Shifted Poisson structures and moduli spaces of complexes

TL;DR

This paper explores the derived algebraic geometry of moduli stacks of complexes over Calabi-Yau varieties, revealing shifted Poisson structures and their connections to known geometric and algebraic structures, especially in the elliptic case.

Contribution

It introduces a shifted Poisson structure on the moduli stack of complexes over Calabi-Yau varieties and relates it to classical Poisson structures in elliptic geometry and algebra.

Findings

Moduli stack of complexes has a (1-d)-shifted Poisson structure for Calabi-Yau variety of dimension d.

In dimension 1, the moduli stack admits a foliation by 0-shifted symplectic substacks.

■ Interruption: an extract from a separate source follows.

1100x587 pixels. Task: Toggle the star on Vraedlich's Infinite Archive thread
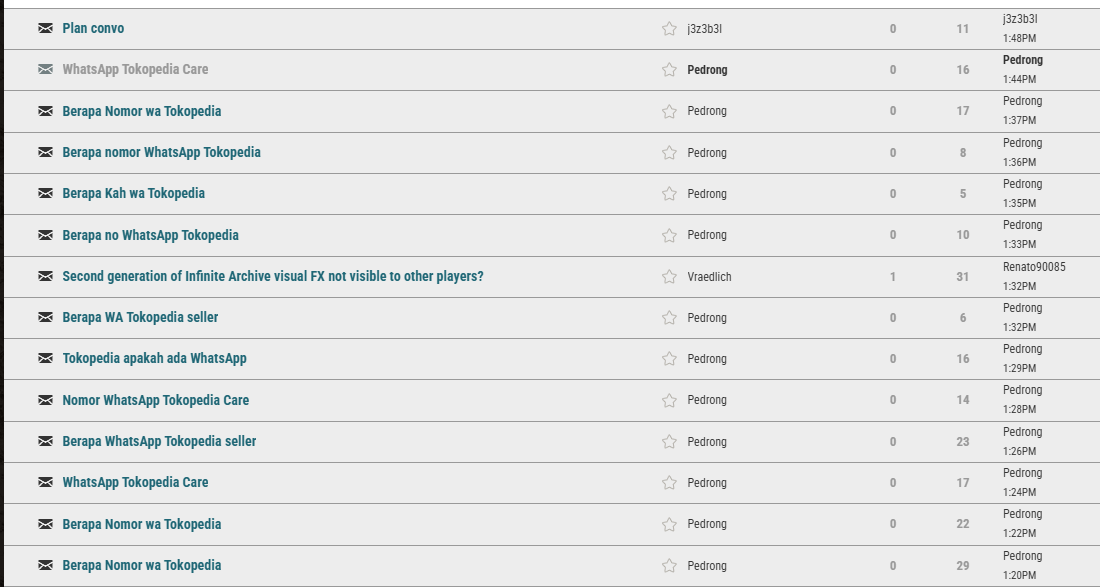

Recovers known Poisson structures on elliptic curve related moduli spaces and connects them to elliptic Sklyanin algebras.

Abstract

In this paper we study the moduli stack of complexes of vector bundles (with chain isomorphisms) over a smooth projective variety $X$ via derived algebraic geometry. We prove that if $X$ is a Calabi-Yau variety of dimension $d$ then this moduli stack has a $(1-d)$-shifted Poisson structure. In the case $d=1$, we construct a natural foliation of the moduli stack by $0$-shifted symplectic substacks. We show that our construction recovers various known Poisson structures associated to complex elliptic curves, including the Poisson structure on Hilbert scheme of points on elliptic quantum projective planes studied by Nevins and Stafford, and the Poisson structures on the moduli spaces of stable triples over an elliptic curves considered by one of us. We also relate the latter Poisson structures to the semi-classical limits of the elliptic Sklyanin algebras studied by Feigin and Odesskii.